- Unit of: area
- Symbol: Square

Conversions
- square foot: 100
- square metre: 9.3

= Square (unit) =

Unit of area equal to 100 square feet

The square is an Imperial unit of area that is used in the construction industry in the United States and Canada, and was historically used in Australia. One square is equal to 100 square feet (100 sqft). Examples where the unit is used are roofing shingles, metal roofing, vinyl siding, and fibercement siding products. Some home builders use squares as a unit in floor plans to customers.

When used in reference to material that is applied in an overlapped fashion, such as roof shingles or siding, a square refers to the amount of material needed to cover 100 square feet when installed according to a certain lap pattern. For example, for a shingle product designed to be installed so that each course has 5 in of exposure, a square would actually consist of more than 100 square feet of shingles in order to allow for overlapping of courses to yield the proper exposed surface. As roofs or siding are unlikely to precisely fit, wastage needs to be taken into account.

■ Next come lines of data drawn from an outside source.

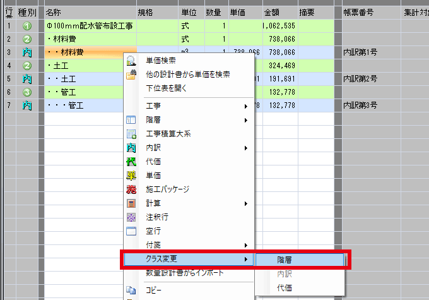This screenshot has width=429, height=300.
Task: Click the 空行 blank row icon
Action: (131, 231)
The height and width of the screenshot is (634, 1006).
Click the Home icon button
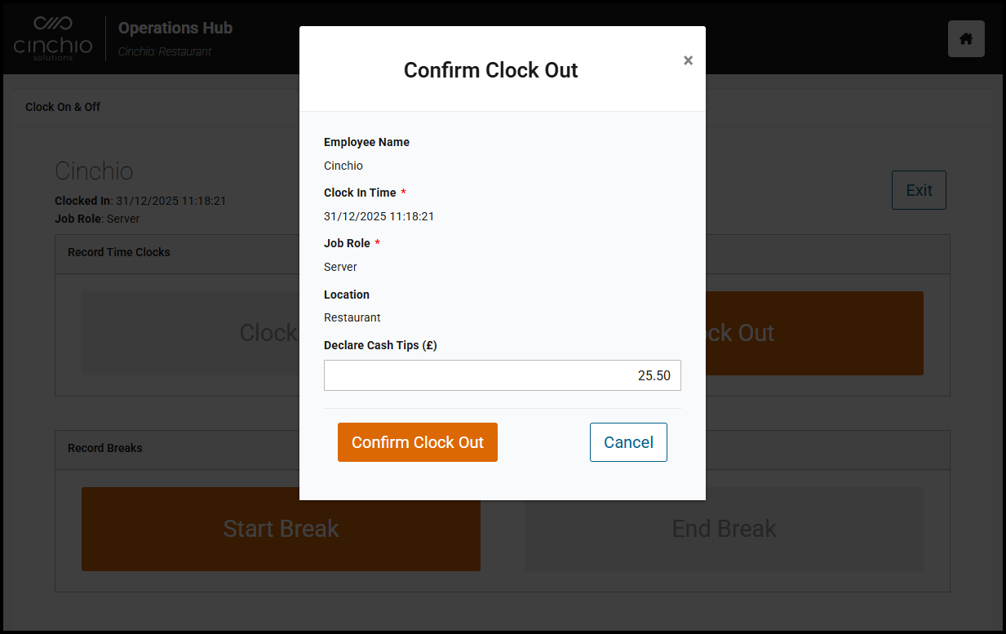966,39
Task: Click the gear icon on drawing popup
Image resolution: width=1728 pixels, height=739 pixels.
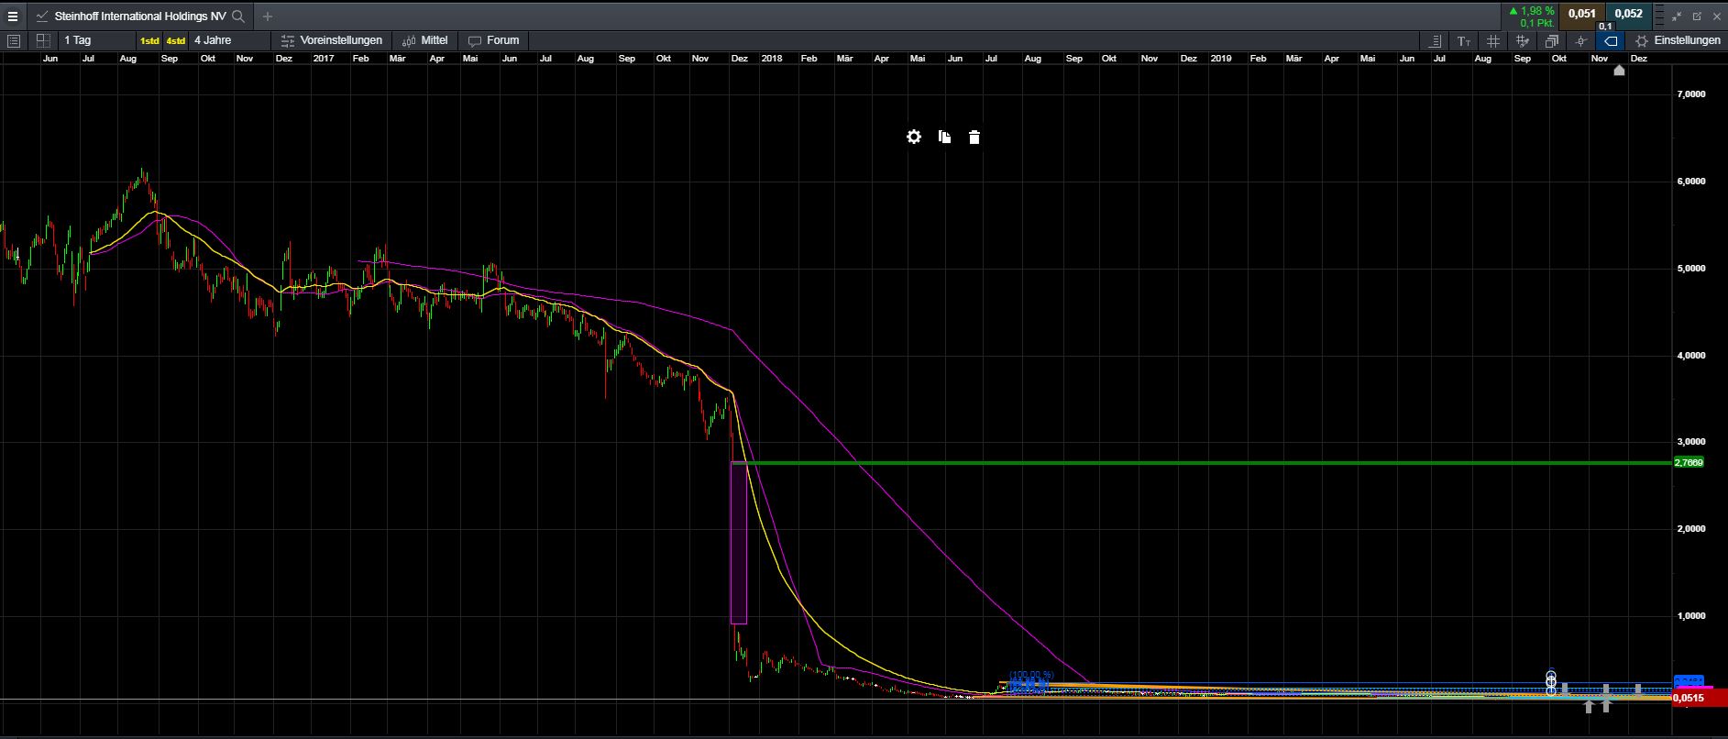Action: click(913, 137)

Construction in Australia no longer uses the square as a unit of measure, and it has been replaced by the square metre. The measurement was often used by estate agents to make the building sound larger as the measure includes the areas outside under the eaves, and so cannot be directly compared to the internal floor area. Residential buildings in the state of Victoria, Australia are sometimes still advertised in squares.